“If they [Plato and Aristotle] wrote about politics it was as if to lay down rules for a madhouse.And if they pretended to treat it as something really important it was because they knew that the madmen they were talking to believed themselves to be kings and emperors. They humoured these beliefs in order to calm down their madness with as little harm as possible.”
“I lay it down as a fact that if all men knew what others say of them, there would not be four friends in the world.”
“Do not be astonished to see simple people believing without argument. God makes them love him and hate themselves. He inclines their hearts to believe. We shall never believe, with an effective belief and faith, unless God inclines our hearts.”
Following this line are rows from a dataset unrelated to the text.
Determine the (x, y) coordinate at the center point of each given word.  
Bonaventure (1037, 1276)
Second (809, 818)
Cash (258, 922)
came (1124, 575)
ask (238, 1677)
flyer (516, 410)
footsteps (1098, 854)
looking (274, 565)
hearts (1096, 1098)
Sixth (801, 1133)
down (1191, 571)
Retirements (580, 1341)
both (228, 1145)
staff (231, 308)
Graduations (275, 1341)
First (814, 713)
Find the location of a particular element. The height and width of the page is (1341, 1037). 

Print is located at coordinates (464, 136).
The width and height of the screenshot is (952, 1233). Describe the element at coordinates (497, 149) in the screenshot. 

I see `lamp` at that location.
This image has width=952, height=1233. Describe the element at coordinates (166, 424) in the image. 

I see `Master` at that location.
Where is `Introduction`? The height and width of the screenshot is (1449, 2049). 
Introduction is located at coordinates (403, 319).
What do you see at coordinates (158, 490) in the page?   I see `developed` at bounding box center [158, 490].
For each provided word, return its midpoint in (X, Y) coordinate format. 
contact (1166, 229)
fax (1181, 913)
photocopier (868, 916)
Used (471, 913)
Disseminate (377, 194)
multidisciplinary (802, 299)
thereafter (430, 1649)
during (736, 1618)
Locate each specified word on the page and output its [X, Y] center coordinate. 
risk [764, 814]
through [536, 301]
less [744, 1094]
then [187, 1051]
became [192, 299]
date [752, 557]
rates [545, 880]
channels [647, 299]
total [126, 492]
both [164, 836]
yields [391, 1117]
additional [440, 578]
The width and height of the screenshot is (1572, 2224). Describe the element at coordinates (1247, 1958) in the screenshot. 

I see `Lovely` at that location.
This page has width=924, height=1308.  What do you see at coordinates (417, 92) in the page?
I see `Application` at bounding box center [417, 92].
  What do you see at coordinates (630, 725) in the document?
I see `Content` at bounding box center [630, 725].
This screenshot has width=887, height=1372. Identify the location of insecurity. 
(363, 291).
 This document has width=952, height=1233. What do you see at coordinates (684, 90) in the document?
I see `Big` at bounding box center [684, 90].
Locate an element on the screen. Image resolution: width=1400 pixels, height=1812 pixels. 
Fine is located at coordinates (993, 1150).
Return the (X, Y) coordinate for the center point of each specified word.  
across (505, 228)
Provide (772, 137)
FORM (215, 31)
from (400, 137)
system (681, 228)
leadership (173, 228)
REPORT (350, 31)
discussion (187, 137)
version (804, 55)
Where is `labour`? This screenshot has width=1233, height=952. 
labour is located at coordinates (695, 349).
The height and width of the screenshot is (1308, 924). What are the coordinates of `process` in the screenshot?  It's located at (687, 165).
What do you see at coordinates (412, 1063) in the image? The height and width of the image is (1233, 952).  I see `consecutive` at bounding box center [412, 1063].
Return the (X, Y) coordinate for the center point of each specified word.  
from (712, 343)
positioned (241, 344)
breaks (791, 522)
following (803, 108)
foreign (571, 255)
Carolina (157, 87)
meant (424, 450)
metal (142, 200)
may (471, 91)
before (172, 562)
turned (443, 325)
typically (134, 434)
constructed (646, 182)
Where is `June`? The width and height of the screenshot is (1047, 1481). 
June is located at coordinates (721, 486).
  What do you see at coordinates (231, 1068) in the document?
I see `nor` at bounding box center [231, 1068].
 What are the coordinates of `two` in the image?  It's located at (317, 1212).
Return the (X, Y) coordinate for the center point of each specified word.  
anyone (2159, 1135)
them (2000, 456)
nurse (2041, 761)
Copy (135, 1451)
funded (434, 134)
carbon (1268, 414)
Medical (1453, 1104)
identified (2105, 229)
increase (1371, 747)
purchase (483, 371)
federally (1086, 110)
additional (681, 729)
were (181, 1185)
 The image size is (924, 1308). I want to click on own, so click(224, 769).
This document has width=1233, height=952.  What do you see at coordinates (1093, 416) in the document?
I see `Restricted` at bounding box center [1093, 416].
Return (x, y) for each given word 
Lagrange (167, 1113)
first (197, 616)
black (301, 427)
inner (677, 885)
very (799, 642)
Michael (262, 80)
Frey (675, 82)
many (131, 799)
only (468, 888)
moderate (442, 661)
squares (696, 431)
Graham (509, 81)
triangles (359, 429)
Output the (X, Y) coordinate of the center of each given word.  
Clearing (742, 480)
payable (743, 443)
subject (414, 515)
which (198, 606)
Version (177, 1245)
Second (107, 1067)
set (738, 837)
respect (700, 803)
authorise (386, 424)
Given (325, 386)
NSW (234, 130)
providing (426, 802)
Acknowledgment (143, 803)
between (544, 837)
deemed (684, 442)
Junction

“The manner in which Epictetus, Montaigne, and Salomon de Tultie wrote, is the most usual, the most suggestive, the most remembered, and the oftener quoted; because it is entirely composed of thoughts born from the common talk of life.”
“If our state were really happy, we should not need to take our minds off it in order to make ourselves happy.”
“As we cannot be universal by knowing everything there is to know about everything, we must know a little about everything, because it is much better to know something about everything than everything about something. Such universality is the finest. It would be still better if we could have both together, but, if a choice must be made, this is the one to choose. The world knows this and does so, for the world is often a good judge.”
“Curiosity is only vanity. We usually only want to know something so that we can talk about it.”